Microsoft announced yesterday that the next version of Windows will go by its codename when it is released, a first for the operating system. The successor to Windows Vista will be called simply, Windows 7:
Over the years, we have taken different approaches to naming Windows. We’ve used version numbers like Windows 3.11, or dates like Windows 98, or “aspirational” monikers like Windows XP or Windows Vista. And since we do not ship new versions of Windows every year, using a date did not make sense. Likewise, coming up with an all-new “aspirational” name does not do justice to what we are trying to achieve, which is to stay firmly rooted in our aspirations for Windows Vista, while evolving and refining the substantial investments in platform technology in Windows Vista into the next generation of Windows.

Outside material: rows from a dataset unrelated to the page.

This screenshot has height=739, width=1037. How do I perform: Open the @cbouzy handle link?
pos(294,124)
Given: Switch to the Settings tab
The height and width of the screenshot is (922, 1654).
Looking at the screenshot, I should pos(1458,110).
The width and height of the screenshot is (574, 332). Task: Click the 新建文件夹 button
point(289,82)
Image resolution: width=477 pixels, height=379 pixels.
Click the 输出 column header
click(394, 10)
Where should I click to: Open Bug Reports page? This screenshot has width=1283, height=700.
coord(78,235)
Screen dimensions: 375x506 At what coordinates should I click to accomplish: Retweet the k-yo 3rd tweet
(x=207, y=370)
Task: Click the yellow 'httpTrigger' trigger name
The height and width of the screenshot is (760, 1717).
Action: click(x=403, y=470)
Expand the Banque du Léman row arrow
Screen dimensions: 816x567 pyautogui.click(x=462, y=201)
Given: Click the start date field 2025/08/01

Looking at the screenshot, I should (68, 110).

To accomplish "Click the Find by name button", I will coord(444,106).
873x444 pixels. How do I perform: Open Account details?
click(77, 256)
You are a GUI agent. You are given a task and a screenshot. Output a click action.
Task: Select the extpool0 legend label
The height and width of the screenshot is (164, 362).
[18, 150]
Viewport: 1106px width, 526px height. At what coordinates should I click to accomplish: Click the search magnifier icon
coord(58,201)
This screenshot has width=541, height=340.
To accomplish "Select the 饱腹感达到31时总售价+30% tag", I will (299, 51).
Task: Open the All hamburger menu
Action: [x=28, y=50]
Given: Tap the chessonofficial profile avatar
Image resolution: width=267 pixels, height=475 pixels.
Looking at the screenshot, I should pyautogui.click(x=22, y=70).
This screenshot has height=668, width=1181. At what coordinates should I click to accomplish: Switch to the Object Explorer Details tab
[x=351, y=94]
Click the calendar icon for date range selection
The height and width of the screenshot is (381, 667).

Even though I’m somewhat surprised by the decision, I think it’s a good one.
Most people call Windows XP just “XP” and Windows Vista just “Vista”. By the time Windows 7 comes out, it will have been ten years since we’ve had a version with a common moniker that includes the name “Windows” (of course, that would be Windows 2000). I suppose it’s possible that people may refer to it as just “Seven”, but I think “Windows 7″ will be used more commonly. That’ll be good for the overall brand.
I also like the idea of evolving and refining Windows Vista, though it’s less clear how consumers will make that connection based on the name alone (I doubt most people think of Windows Vista as version 6). I think Windows 7 strikes a nice balance between “Windows Vienna” (or whatever other aspirational name was thrown around) and “Windows Vista R2″.
I wonder if this is a new trend for Microsoft? They also just released Silverlight 2 (not Silverlight 2.0). Maybe the next release of Office will be called Office 14 (they are skipping 13 due to superstition).
A version number is simple and easy-to-understand. It’s immediately clear that 7 came after 6. And removing the minor version (7.0) makes it less geeky. It also divorces the software from a yearly release cycle, which means Microsoft can focus on quality before making a new release.
I hope this decision is a sign of things to come for Windows 7. Simple and effective.